In the wilderness, it’s not unusual to awaken to a rosy
finch or other alpine avian before dawn's first light. However, on this day, my alarm clock was the
melancholy whistle of a mountain marmot.
Also know as a rockchuck, most marmots are social beasts and use their prominent whistles to communicate with one another, particularly when they are alarmed. They primarily eat greens and many types of grasses, berries, lichens (an algae and a fungus that took a “lichen” for one another), mosses, roots and flowers. The marmot inhabits steppes, meadows, talus fields and other open habitats on the edge of forests.
They dig burrows under rocks because predators are
less likely to see their burrow. Predators include wolves, foxes, coyotes, and
of course, humans and dogs. When they see a predator, the marmot whistles to
warn other marmots in the area, and then typically hide in a nearby rockpile.

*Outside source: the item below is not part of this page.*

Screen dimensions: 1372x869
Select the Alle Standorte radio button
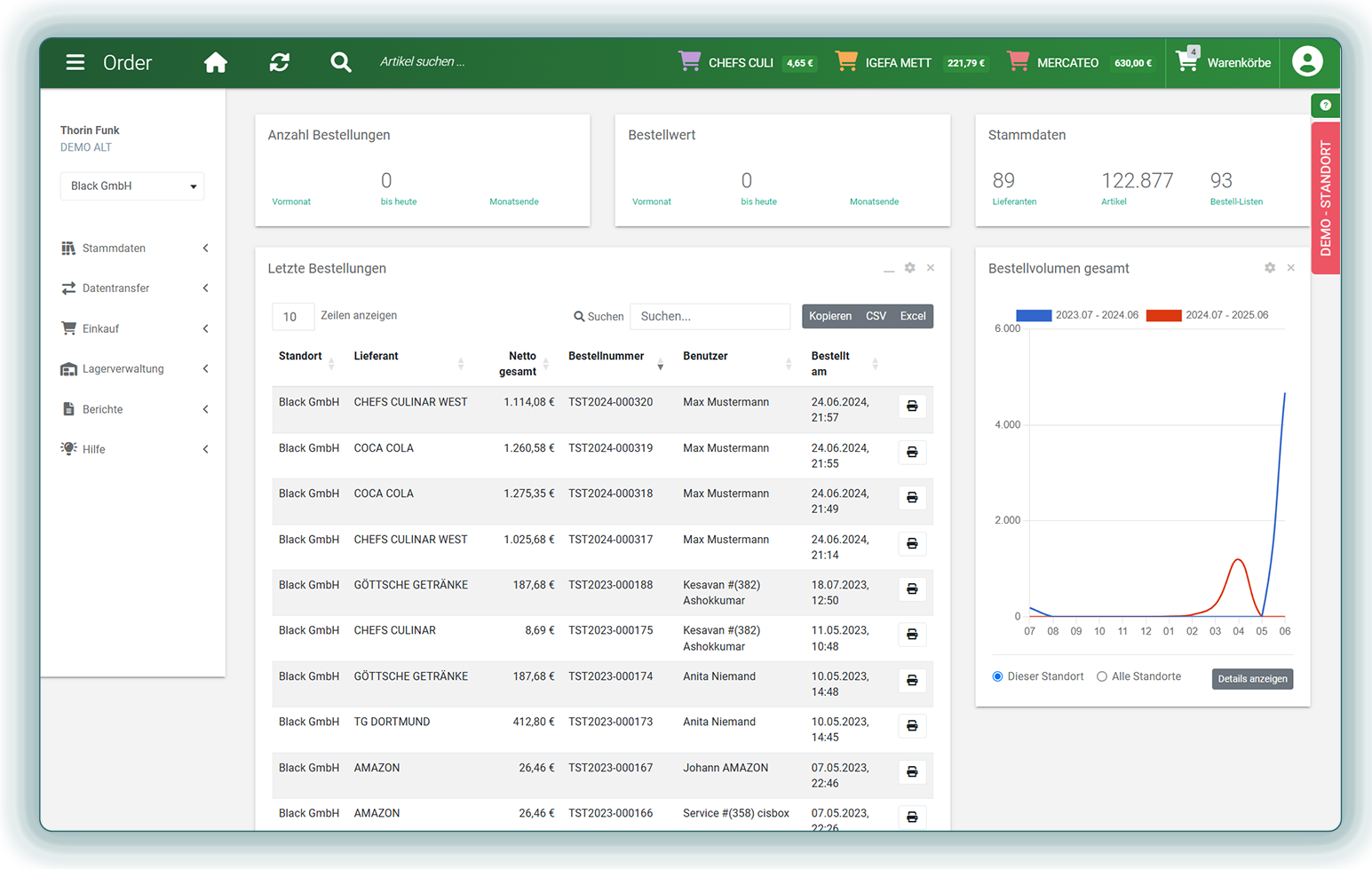tap(1102, 677)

The miners took note of the marmot, which turned out to be essential to their
very existence in the wilderness.
Mining historian L.K. Hodges wrote in the Seattle Post
Intelligencer that “among the rocks, the whistling marmot burrows his holes,
from which he comes to feed and sit on the rocks. He is shaped like a small
pig, with gray fur striped with brown, and is nimble as a cricket and shy of
human society.”
“Instead of being no better
than dog meat, as I was led to say in writing about the whistlers in Horseshoe
Basin, his flesh is sweet and tender as that of a rabbit and is a favorite
article of diet up Phelps Creek. I feasted off the boiled whistler at Mr.
Harvey’s cabin and in the Phelps Basin and found it sumptuous fare.”